Thomas Sewell is the Hitler venerating leader of the National Socialist Network (NSN).
NSN is a paramilitary organisation whose hate speech has been outlawed.
I have heard this group described as neo Nazis but I understand that there is nothing new about them.
How they dress, their violent street tactics, the way they openly admire Adolf Hitler, call themselves his followers, talk of racial purity (white Australians are "thoroughbreds") and deny the Holocaust.
At 92 years old, Mr Edwards would have been a 12 year old boy at the end of World War 2.
He would recall the world's shock at learning of the atrocities committed by the Nazis.
It is worth revisiting history and understanding the circumstances in which they came to power.
Jane Baker, Wangaratta
An incredible story of patriotism at anti-immigration march
Regarding the letter to the editor from Dennis Edwards (Wangaratta Chronicle, 5 September).
What an effort you and your family made going to the March for Australia on mass migration.
It is so encouraging that many families like yours made the effort.
Who would have ever thought that we average Australians would be reduced to attending marches simply to fight for our values and once beautiful free country.

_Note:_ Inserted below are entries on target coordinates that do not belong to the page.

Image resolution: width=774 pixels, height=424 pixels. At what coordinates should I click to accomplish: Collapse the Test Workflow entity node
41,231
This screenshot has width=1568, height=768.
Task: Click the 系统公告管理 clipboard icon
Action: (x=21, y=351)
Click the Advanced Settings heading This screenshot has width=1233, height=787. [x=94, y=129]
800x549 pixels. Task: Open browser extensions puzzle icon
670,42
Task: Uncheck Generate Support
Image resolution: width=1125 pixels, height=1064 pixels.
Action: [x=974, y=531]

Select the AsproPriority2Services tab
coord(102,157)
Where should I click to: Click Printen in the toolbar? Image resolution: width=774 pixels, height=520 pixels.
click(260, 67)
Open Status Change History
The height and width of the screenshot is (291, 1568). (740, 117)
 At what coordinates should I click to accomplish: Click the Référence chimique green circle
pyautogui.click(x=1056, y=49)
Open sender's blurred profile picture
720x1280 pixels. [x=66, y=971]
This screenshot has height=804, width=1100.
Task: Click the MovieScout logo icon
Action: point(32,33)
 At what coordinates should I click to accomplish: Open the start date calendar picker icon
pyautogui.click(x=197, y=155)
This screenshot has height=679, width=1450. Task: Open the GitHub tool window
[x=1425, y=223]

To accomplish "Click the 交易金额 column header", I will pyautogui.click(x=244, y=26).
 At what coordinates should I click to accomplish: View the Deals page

So sad we are living in a world we don't recognise anymore.
Pat Cushway, Wangaratta
Decades in the making - Celebration of Treaty
We are a nation which rightly celebrates our cultural diversity built on 60,000 years of cultural history, and more recent arrivals to our shores.
I attended secondary school in Sunshine with a student population drawn from 43 nations, primarily post-World War 2 migrants.
I had the valuable opportunity to encounter significant cultural diversity at that stage of my life.
My life has been continued to be enriched by cultural diversity and continues to grow as I meet with people from First Nations cultures in Australia and more recently in Canada.
After decades of leadership and humility from First Nations people, the very first Treaty Bill in our nation’s history will be introduced into the Victorian Parliament.
This is something to celebrate.
Treaty is all about self-determination – because when it comes to Aboriginal communities, cultures, and lands, the experts have always been Aboriginal people.